Though raising concerns of monopolization, big companies, such as Google, IBM, or Qualcomm, reduce stock market volatility as they can balance unprofitable acquisition with other streams of revenue through the so-called “size premium” (Asness, Frazzini, Israel, Moskowitz, & Pedersen, 2018; Hou & Van Dijk, 2018). As the multinationals’’ stock market price only very partially relies on the acquired innovation, the acquisition instead of an IPO reduces harmful stock market volatility and cushions AI expectations.
With almost no IPOs of AI start-ups and no distinct trend in overall VC or stock market indices, there is little evidence for a spread from a VC investment to an asset bubble. Furthermore, the sharp increase in AI-related venture capital is economically backed by projected revenue growth and more patents. The AI hype has therefore not (yet) resulted in a dotcom-like investment or asset bubble. Nevertheless, the spiking development in AI is prone to some relaxation, anticipated by some VC analysts (Rowley, 2018). As soon as venture-backed start-ups turn out unprofitable, expectations will most likely flatten, and a market cleansing effect appears. Due to the strong stance of big companies and governments’ interest in the field, it seems implausible that this downturn results in a sudden stop or AI winter.
To avoid throwing all caution to the winds, the paper recommends two approaches: First, policy makers and economists should appreciate the current positive effects of increasing investment in AI. Hyped and partially overly liquid investments allow start-ups to venture innovative paths that previous funding constraints inhibited (Sorescu, Sorescu, Armstrong, & Devoldere, 2018). As Schnitzer and Watzinger (2017) outline, these innovation are not limited to the start-ups but likely spill over to other companies in the sector. In the current situation with almost not stock market capitalization of AI start-ups, the AI hype supports innovation in the sector. Even if the profitability calculation is further stressed and VC investment becomes “bubblier”, authors like Martin and Ventura (2011, 2018) argue that the investments in innovation still outweigh bubble risks as they further overall growth. The paper therefore proposes to support the innovation in AI-related, venture-backed start-ups as long as Bubble Spread stays limited.
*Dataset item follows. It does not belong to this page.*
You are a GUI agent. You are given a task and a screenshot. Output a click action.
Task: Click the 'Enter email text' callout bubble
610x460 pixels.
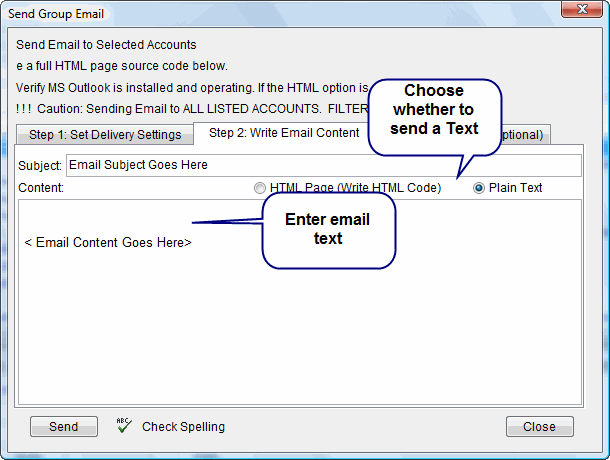point(329,230)
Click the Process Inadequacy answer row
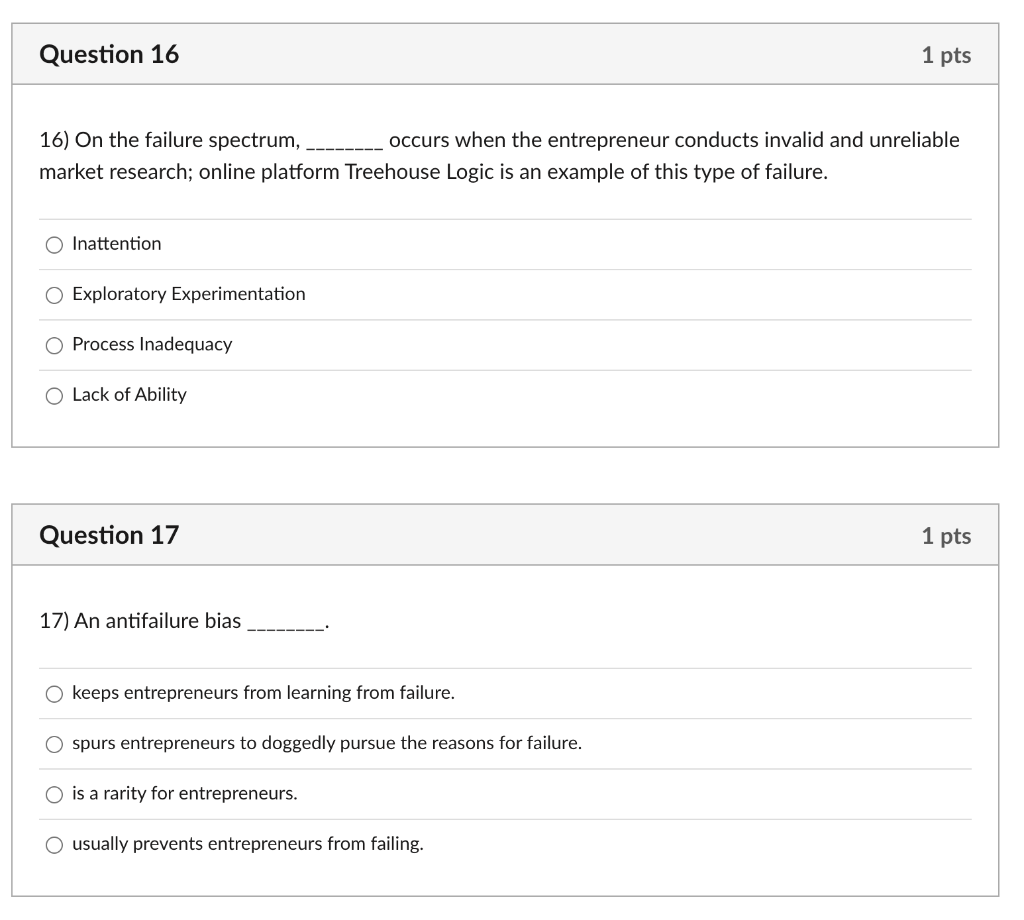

Second, in the current monetary setting of low (yet, increasing) interest rates and high credit growth, policy makers should observe IPO exits and the stock market capitalization of AI start-ups. This is particularly of interest, if policy makers assess anti-trust measures against AI-investing multinationals, like Google, Amazon, or Qualcomm. Here, the de-monopolization can discourage start-up acquisition and foster IPOs. This possible shift towards the stock market accelerates the spread from investment to asset bubble.
This research was submitted as final paper for the course "Advanced Economics: Economic Theory & Policy" at Hertie School of Governance, lectured by Prof Jean Pisani-Ferry, Chief Economist of the French President and Professor at Hertie School of Governance and SciencePo.